Select from the records below every line that has the word "agent" in it.
◆ ◆ ◆ ◆ ◆ ◆ ◆
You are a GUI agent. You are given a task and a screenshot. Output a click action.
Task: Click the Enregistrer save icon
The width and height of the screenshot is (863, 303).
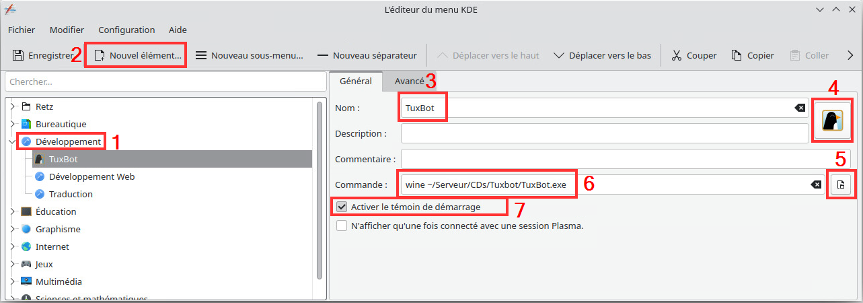click(18, 55)
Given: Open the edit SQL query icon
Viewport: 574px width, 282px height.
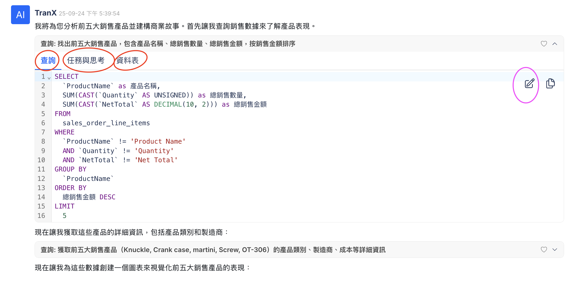Looking at the screenshot, I should coord(529,84).
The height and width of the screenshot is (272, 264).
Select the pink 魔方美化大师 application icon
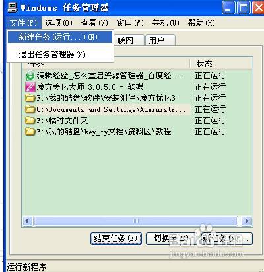[x=30, y=87]
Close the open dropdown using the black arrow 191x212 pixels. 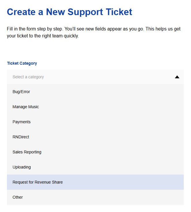click(x=177, y=77)
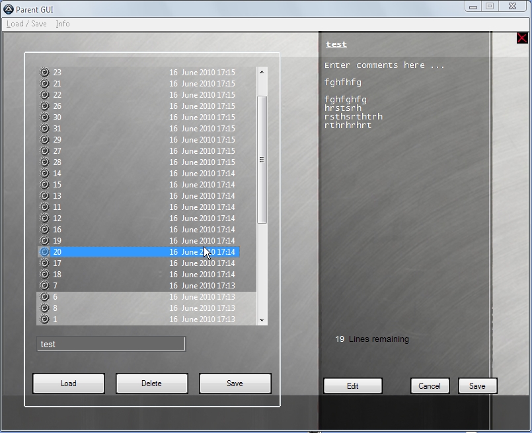Click the gear icon of selected entry 20

(44, 252)
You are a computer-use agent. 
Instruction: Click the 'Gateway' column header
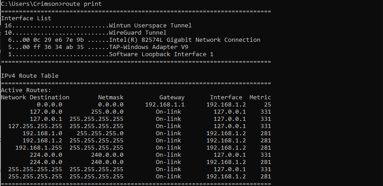(x=172, y=97)
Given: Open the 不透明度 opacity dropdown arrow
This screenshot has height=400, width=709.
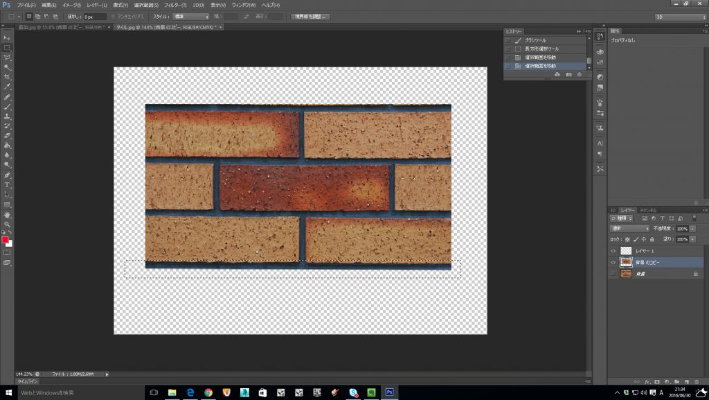Looking at the screenshot, I should (x=693, y=229).
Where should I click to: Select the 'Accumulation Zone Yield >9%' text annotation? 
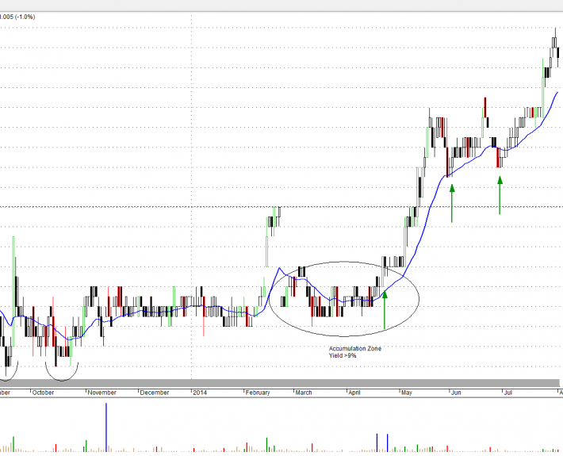[355, 352]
◆ ◆ ◆ ◆ ◆ ◆ ◆
*Output of the exercise*
You are a GUI agent. You are given a task and a screenshot. Output a click action.
You are a computer-use agent. 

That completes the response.